EXERCISE AIM
Continue the glossary of AI and explainability terms from where it stops, adding further entries in the same format.

TEXT

---------------

Key terms and concepts in AI and explainability.

  • Black Box System

    A system for which we can only observe the inputs and outputs, but not the internal workings.

  • Classification

    Classification is the problem of identifying to which of a set of categories (sub-populations) a new observation belongs, on the basis of a training set of data containing observations (or instances) whose category membership is known.

  • Confidence Level, Model Confidence

    The confidence level for a model is a statistical measure of how certain a prediction or outcome is.

  • Convolutional Neural Network

    A class of deep neural networks, most commonly applied to analyzing visual imagery. The name “convolutional neural network” indicates that the network employs a mathematical operation called convolution. Convolution is a specialized kind of linear operation. Convolutional networks are simply neural networks that use convolution in place of general matrix multiplication in at least one of their layers.

  • Counterfactuals

    Rationale for why something is classified as not within the given class.

  • Decision Boundary

    The separation of data points into various regions which represent classes (e.g., poisonous vs. safe).

  • Decision Tree

    A decision tree is a flowchart-like structure in which each internal node represents a "test" on an attribute (e.g. whether a coin flip comes up heads or tails), each branch represents the outcome of the test, and each leaf node represents a class label (decision taken after computing all attributes).

---------------

SUPPLIED DATA
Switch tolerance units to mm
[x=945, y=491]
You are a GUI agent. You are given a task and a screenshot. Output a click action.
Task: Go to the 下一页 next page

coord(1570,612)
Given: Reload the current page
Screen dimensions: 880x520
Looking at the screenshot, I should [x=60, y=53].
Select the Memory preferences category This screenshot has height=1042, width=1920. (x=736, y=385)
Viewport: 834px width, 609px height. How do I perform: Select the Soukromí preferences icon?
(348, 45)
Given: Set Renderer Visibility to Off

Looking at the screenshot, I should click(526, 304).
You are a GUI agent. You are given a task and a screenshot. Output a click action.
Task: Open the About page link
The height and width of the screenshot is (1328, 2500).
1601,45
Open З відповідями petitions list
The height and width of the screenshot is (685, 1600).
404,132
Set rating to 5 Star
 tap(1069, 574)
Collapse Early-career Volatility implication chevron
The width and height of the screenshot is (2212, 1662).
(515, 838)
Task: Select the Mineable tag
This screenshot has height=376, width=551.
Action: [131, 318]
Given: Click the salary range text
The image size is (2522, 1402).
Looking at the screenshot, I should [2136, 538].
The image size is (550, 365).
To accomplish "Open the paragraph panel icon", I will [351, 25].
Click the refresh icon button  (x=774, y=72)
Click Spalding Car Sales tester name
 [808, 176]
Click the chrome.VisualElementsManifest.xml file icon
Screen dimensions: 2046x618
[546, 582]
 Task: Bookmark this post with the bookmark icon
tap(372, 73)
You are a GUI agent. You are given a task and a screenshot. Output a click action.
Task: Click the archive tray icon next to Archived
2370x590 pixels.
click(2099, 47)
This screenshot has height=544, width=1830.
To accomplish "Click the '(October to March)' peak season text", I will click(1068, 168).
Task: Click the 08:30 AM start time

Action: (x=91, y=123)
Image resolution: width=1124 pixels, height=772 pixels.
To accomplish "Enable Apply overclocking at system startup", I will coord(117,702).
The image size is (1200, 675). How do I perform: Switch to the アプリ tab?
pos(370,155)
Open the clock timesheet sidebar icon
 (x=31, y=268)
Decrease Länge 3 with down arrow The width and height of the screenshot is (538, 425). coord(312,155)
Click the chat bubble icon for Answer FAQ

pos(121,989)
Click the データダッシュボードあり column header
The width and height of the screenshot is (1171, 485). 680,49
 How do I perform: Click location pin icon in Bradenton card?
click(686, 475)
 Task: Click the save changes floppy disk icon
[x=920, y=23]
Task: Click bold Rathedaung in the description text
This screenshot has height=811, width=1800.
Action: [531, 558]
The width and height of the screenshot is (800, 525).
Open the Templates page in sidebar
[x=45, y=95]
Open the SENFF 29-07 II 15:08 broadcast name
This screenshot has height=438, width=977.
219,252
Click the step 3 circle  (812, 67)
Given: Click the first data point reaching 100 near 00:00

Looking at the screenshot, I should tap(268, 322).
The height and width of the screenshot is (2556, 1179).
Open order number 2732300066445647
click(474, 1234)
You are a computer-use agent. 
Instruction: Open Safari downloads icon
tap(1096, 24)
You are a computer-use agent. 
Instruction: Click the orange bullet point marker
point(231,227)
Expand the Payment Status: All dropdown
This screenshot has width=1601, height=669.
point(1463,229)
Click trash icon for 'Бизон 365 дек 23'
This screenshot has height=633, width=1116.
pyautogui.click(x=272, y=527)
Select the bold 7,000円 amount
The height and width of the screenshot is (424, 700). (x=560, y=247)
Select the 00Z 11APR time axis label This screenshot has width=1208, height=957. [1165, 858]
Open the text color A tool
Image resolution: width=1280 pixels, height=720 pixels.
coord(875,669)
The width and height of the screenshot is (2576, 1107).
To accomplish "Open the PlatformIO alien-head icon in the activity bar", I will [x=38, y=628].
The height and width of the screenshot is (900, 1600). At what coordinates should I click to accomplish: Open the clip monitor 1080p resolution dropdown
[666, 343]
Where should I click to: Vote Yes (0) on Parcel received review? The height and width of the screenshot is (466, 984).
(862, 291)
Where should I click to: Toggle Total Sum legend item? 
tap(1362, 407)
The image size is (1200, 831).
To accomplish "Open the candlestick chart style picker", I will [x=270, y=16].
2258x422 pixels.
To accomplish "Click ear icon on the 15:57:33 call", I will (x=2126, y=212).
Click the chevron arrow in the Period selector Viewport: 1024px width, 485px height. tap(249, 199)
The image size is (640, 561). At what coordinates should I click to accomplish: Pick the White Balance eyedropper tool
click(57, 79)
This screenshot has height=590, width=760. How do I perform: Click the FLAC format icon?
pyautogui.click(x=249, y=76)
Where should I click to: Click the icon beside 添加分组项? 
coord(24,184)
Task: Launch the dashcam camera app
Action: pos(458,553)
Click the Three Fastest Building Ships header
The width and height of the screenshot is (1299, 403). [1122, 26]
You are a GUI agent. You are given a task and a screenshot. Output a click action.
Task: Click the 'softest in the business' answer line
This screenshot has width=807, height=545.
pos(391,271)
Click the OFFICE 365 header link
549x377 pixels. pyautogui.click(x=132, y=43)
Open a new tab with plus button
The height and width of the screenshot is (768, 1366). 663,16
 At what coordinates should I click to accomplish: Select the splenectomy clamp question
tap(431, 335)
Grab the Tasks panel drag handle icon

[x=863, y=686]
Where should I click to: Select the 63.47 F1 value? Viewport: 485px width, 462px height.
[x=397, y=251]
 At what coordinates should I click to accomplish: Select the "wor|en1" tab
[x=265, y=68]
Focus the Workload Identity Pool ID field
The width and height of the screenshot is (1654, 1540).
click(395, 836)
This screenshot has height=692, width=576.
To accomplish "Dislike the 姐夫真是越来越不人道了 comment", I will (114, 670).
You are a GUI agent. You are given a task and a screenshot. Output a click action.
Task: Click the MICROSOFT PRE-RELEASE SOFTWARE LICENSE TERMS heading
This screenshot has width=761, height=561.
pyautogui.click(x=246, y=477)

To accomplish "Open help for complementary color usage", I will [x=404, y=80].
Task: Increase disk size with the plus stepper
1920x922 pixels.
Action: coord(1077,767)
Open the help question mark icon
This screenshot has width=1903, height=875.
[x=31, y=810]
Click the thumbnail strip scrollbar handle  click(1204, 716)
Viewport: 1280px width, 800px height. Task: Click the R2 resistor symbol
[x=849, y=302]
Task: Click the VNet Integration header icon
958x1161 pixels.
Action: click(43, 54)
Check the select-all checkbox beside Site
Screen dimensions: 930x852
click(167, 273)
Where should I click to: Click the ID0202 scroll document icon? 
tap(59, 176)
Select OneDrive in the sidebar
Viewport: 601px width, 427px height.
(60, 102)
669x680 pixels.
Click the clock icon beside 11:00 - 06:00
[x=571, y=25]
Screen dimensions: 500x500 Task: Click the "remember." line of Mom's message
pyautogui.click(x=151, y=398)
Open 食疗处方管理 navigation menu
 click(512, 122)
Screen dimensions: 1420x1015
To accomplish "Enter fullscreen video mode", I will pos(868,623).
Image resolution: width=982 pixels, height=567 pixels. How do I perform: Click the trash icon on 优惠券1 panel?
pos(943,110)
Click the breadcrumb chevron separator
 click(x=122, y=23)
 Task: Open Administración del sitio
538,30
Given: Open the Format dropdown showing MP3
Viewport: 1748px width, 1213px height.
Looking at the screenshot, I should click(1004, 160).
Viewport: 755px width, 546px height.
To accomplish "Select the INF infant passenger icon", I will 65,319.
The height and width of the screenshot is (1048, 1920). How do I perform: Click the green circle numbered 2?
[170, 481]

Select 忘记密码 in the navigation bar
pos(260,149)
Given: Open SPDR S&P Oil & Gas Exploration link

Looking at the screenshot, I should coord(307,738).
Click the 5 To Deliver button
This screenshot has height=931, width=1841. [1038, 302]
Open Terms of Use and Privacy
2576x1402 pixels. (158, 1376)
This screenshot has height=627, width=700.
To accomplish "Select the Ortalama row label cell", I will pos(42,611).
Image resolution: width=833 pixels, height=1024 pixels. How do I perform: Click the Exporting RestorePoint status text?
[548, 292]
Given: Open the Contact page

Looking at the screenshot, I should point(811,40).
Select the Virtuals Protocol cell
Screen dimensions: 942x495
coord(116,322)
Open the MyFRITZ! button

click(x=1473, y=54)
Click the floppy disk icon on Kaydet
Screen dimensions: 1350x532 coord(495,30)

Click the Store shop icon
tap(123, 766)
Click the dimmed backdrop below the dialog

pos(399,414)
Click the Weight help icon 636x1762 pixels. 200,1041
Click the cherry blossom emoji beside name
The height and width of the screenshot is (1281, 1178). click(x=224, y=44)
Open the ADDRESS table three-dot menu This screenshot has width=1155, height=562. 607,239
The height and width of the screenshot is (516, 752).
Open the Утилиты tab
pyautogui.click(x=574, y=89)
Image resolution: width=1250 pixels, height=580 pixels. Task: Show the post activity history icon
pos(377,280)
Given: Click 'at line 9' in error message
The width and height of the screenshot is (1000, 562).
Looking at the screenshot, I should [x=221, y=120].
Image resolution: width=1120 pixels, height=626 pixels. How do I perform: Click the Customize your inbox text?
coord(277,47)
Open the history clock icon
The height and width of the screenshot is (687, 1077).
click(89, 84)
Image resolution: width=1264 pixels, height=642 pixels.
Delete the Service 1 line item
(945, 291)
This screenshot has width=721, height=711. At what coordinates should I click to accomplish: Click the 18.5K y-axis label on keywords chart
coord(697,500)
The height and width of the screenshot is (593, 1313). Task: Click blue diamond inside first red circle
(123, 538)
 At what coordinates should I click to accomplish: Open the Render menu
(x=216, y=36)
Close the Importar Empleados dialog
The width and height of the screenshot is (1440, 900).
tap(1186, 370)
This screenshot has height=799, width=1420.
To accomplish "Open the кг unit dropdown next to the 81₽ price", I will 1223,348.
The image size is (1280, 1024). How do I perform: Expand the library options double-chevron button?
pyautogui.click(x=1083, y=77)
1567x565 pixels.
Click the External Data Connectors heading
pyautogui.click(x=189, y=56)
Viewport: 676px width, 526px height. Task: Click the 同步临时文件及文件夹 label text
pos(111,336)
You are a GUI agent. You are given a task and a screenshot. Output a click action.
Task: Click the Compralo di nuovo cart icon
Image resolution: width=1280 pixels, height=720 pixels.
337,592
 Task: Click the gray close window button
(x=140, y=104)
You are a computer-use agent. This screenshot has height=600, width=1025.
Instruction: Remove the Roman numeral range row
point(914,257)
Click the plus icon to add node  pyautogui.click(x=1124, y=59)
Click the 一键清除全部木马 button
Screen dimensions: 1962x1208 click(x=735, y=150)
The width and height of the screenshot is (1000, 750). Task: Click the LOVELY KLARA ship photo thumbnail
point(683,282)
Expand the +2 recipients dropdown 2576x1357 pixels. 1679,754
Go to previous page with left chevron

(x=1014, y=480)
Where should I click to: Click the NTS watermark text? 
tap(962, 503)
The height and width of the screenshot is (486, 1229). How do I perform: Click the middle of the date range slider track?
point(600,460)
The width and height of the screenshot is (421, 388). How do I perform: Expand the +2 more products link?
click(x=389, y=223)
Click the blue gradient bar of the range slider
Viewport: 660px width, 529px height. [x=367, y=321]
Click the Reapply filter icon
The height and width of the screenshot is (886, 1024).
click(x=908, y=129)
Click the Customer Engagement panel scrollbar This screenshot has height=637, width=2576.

---------------

REPLY TO THE EXERCISE
  • Deep Learning

    Deep learning is part of a broader family of machine learning methods based on artificial neural networks with representation learning. Learning can be supervised, semi-supervised or unsupervised.

  • Deep Neural Network

    An artificial neural network (ANN) with multiple layers between the input and output layers. The DNN finds the correct mathematical manipulation to turn the input into the output, whether it be a linear relationship or a non-linear relationship.

  • Ensemble Learning

    Ensemble learning is the process by which multiple models, such as classifiers or experts, are strategically generated and combined to solve a particular computational intelligence problem.

  • Generalized Additive Model

    A generalized linear model in which the linear predictor depends linearly on unknown smooth functions of some predictor variables, and interest focuses on inference about these smooth functions.

  • Generalized Linear Model

    A flexible generalization of ordinary linear regression that allows for response variables that have error distribution models other than a normal distribution.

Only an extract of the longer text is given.